Listeriosis is treated with antibiotics. Persons in the higher-risk categories who experience flu-like symptoms within two months after eating contaminated food should seek medical care and tell the health care provider about eating the contaminated food.

The meat and poultry breakfast products were produced on various dates from July 16, 2014 through Sept. 25, 2014, and then shipped to distributors, retail locations, and airlines nationwide. The following products are subject to recall:

  1. “Swiss Cheese and Mushroom Omelet with Seasonal Tid-Bit Potatoes & Turkey Buffet Sausage Link” trays with the production codes “07/16/14 9”, “08/08/14 9” and “08/27/14 9”.
  2. “Savory Scrambled Eggs with Seasoned Red Skin Potatoes and Turkey Buffet Links” with the production codes “09/19/14 9” and “09/22/14 9”.
  3. “Garden Omelet w/ Parslied Potatoes & Chicken Sausage Links” with the production codes “07/16/14 9”, “07/17/14 9”, “07/18/14 9”, “07/22/14 9”, “07/25/14 9”, “08/22/14 9”, “08/25/14 9”, “09/02/14 9”, “09/09/14 9” and “09/16/14 9”.
  4. “Fiesta Scramble Bowl with Sausage Links” with the production code “10I14 9”.
  5. “Breakfast Skillet Burrito with eggs, sausage and cheese” with the production codes “18G14 2”, “06I14 4”, “16G14 4”, “17G14 2”, “07H14 4”, “20H14 2”, “21H14 4”, “22H14 4” and “25H14 4”.

Case labels or packaging may bear the establishment number “EST. 4226” or “P-4226” inside the USDA mark of inspection.

FSIS recommends the following safety guidelines:

  1. Wash hands with warm, soapy water before and after handling raw meat and poultry for at least 20 seconds.
  2. Wash cutting boards, dishes and utensils with hot, soapy water. Immediately clean spills.
  3. Do not eat hot dogs, luncheon meats, bologna or other deli meats unless reheated until steaming hot.
  4. Do not eat refrigerated pate, meat spreads from a meat counter or smoked seafood found in the refrigerated section of the store.
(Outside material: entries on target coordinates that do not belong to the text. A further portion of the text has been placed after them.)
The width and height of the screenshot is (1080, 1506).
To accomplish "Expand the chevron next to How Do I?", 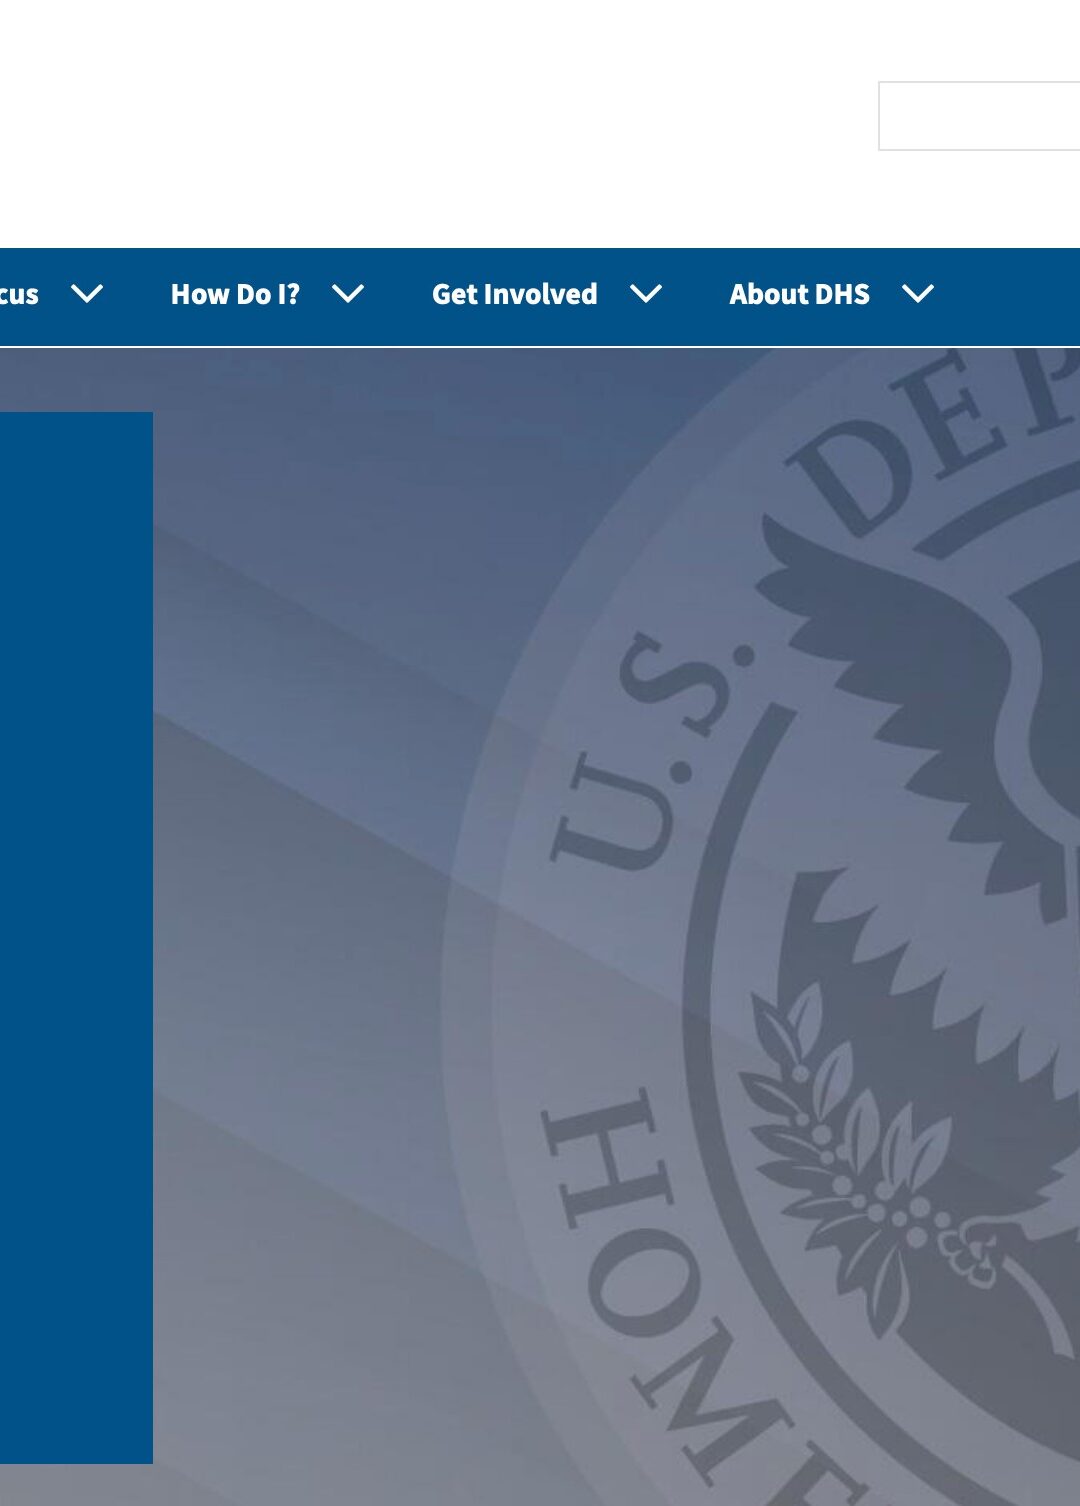I will (348, 294).
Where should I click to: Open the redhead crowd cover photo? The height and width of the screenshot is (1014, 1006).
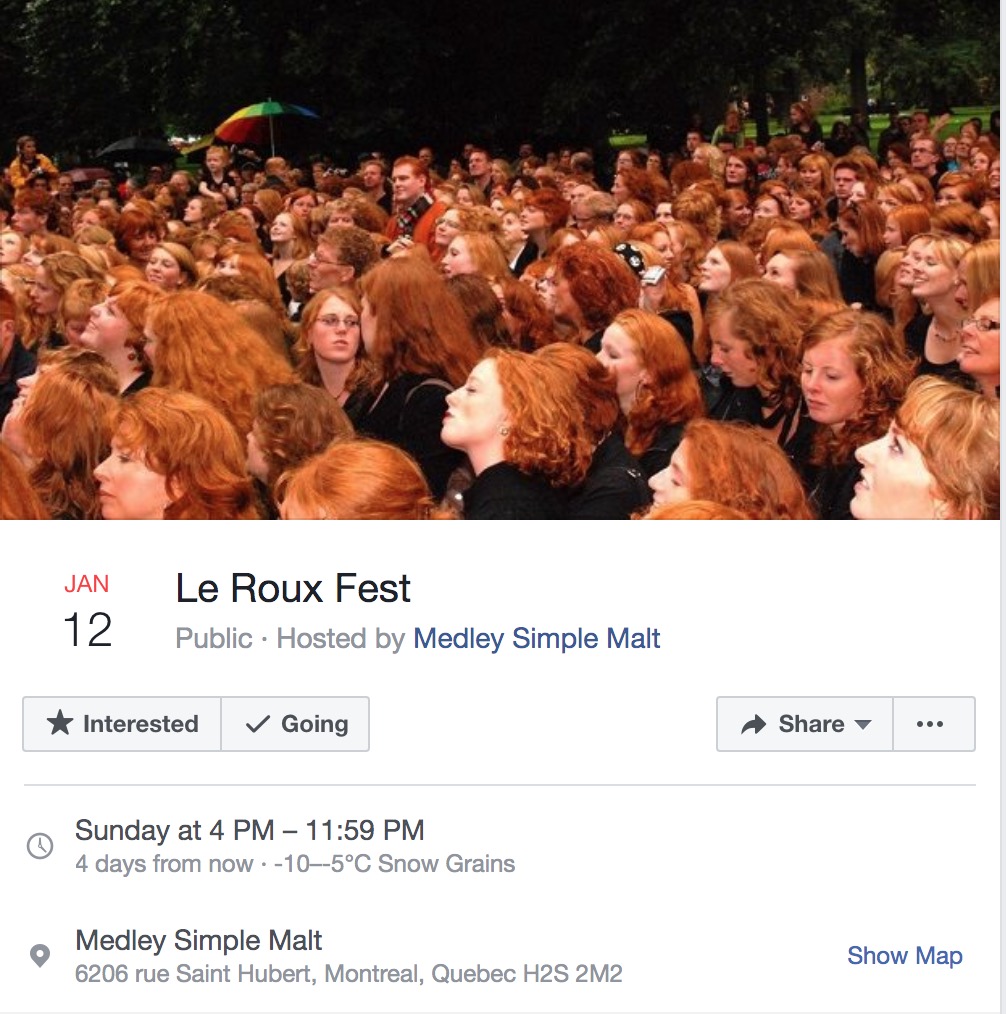[500, 259]
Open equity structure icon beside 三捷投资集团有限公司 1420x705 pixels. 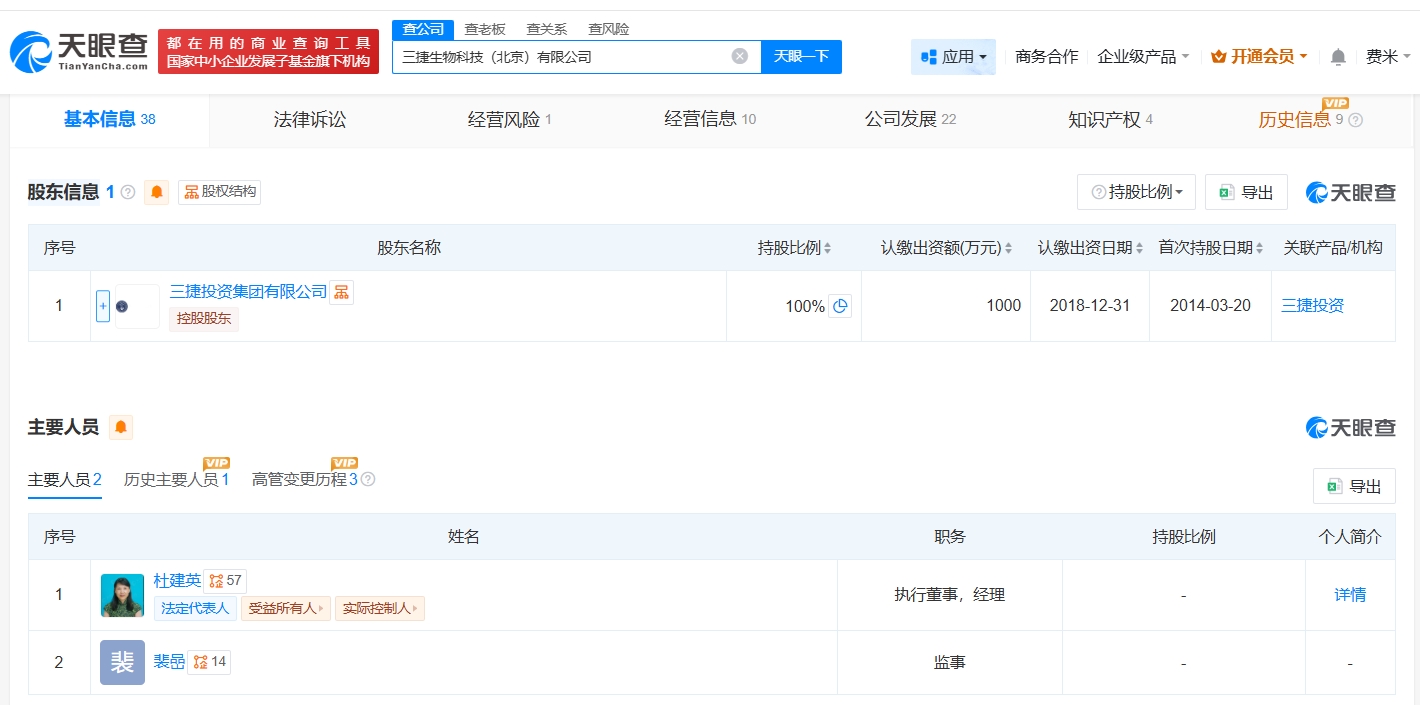[x=342, y=292]
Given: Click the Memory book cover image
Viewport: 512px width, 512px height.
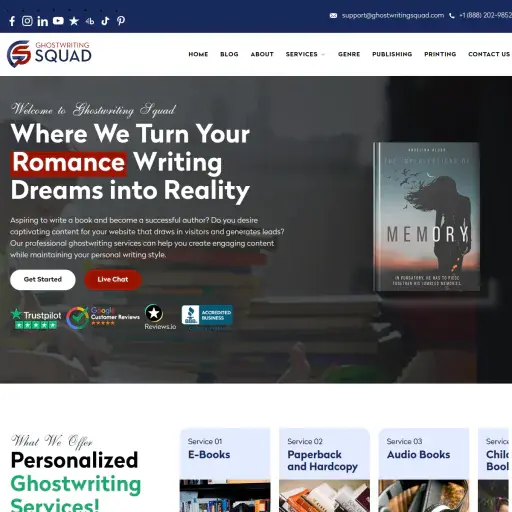Looking at the screenshot, I should pyautogui.click(x=427, y=217).
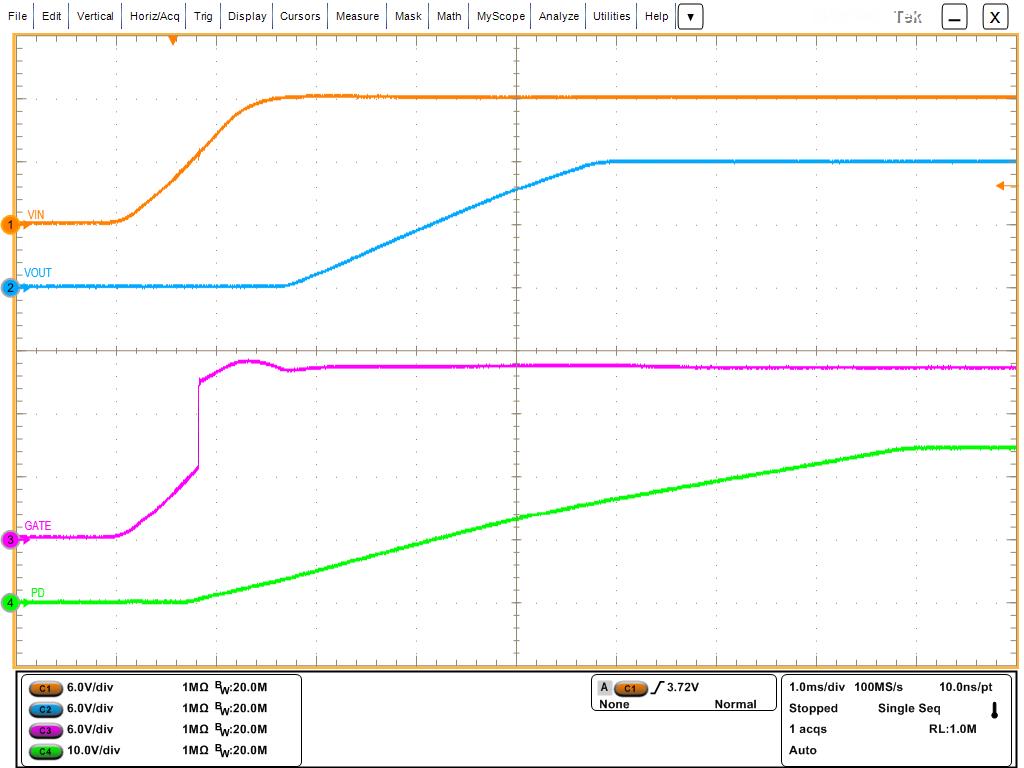Expand the menu bar dropdown arrow

690,17
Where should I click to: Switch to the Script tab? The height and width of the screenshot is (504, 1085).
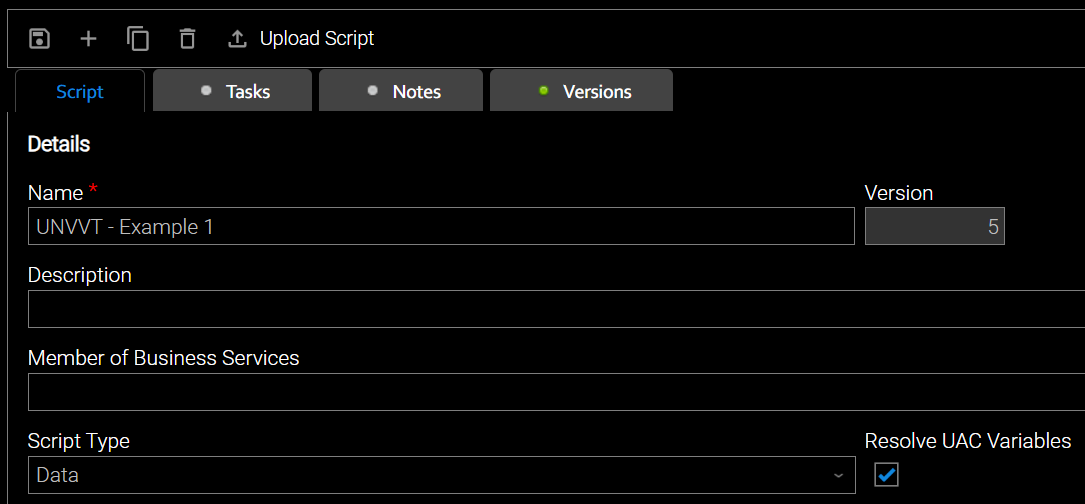click(80, 92)
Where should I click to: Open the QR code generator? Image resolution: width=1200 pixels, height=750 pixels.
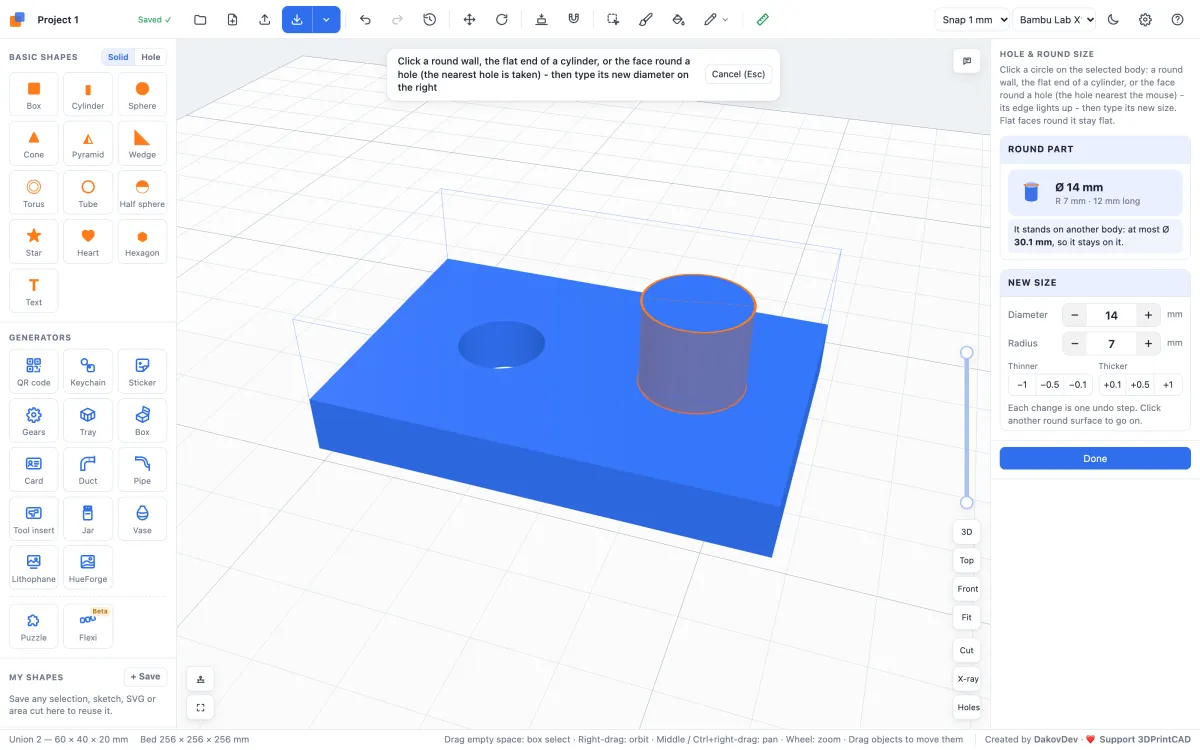tap(34, 371)
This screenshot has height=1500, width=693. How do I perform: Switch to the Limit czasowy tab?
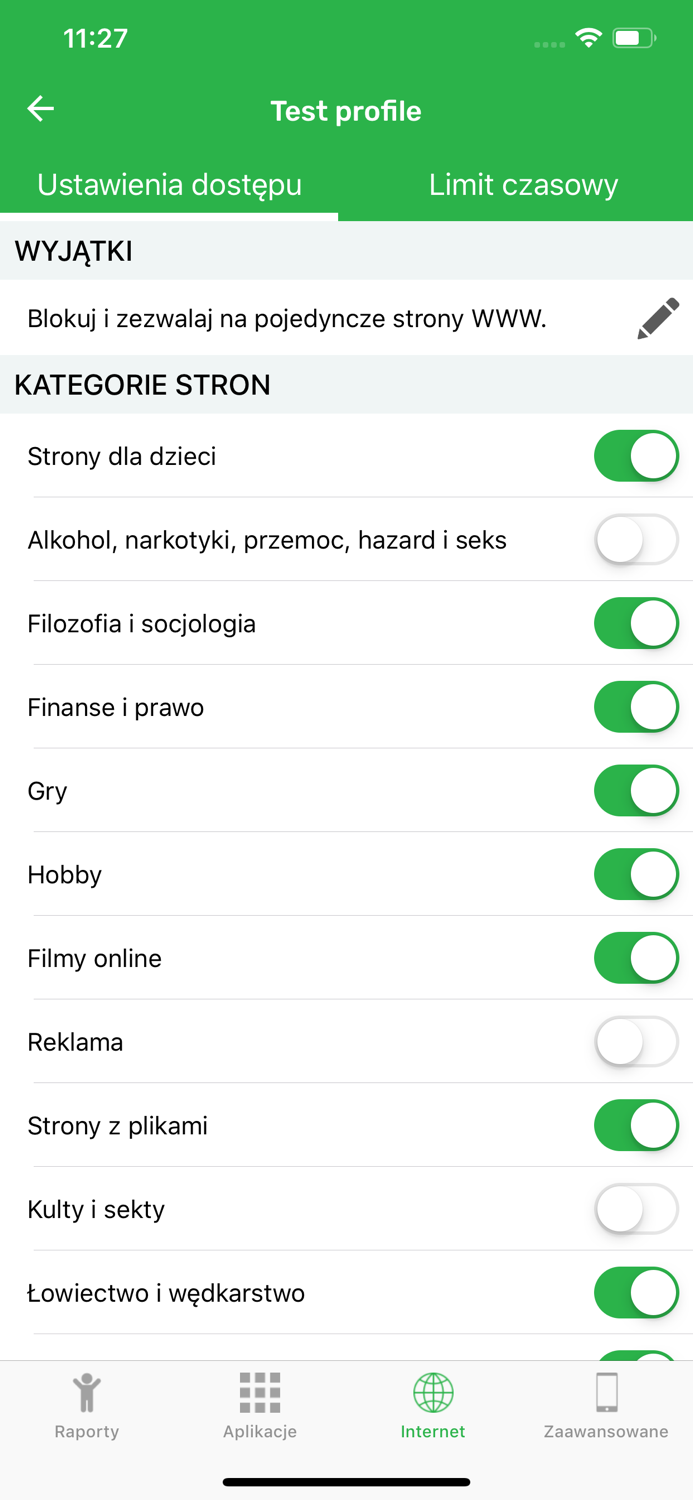click(x=523, y=185)
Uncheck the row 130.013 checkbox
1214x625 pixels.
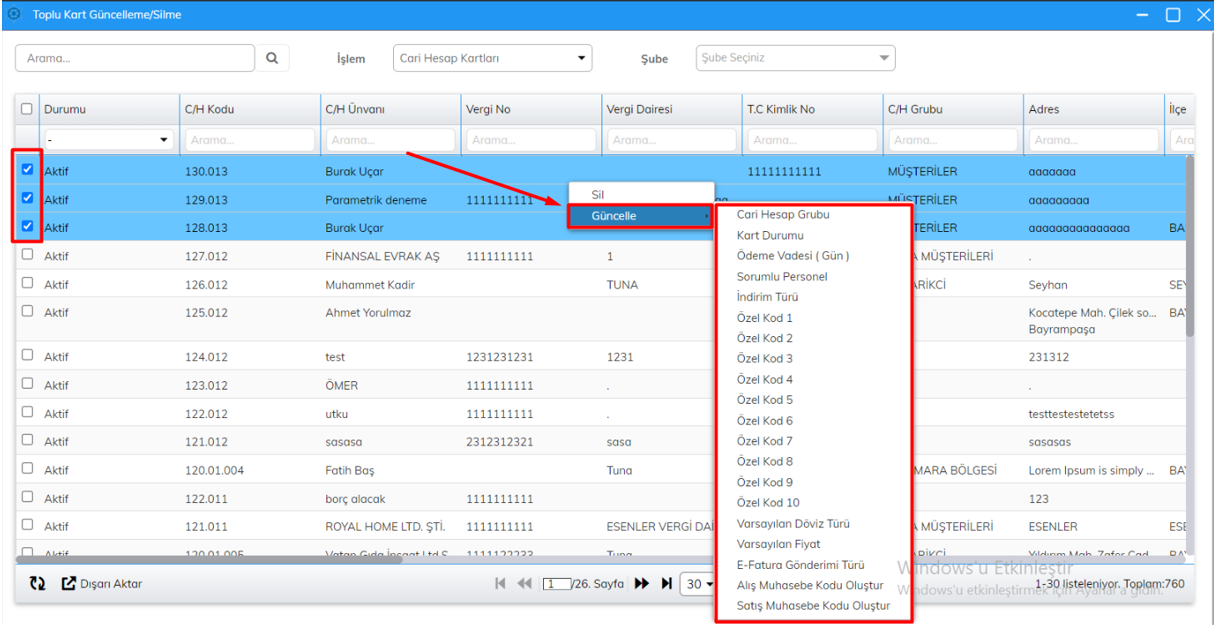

Foods that do not need refrigeration, like canned tuna and canned salmon, are safe to eat. Refrigerate after opening.
  5. Do not drink raw (unpasteurized) milk and do not eat foods that have unpasteurized milk in them.
  6. Do not eat salads made in the store, such as ham salad, chicken salad, egg salad, tuna salad or seafood salad.
  7. Do not eat soft cheeses, such as Feta, queso blanco, queso fresco, Brie, Camembert cheeses, blue-veined cheeses and Panela, unless it is labeled as made with pasteurized milk.
  8. Use precooked or ready-to-eat food as soon as you can. L. monocytogenes can grow in the refrigerator. The refrigerator should be 40º F or cooler and the freezer 0º F or colder Use an appliance thermometer to check the temperature of your refrigerator.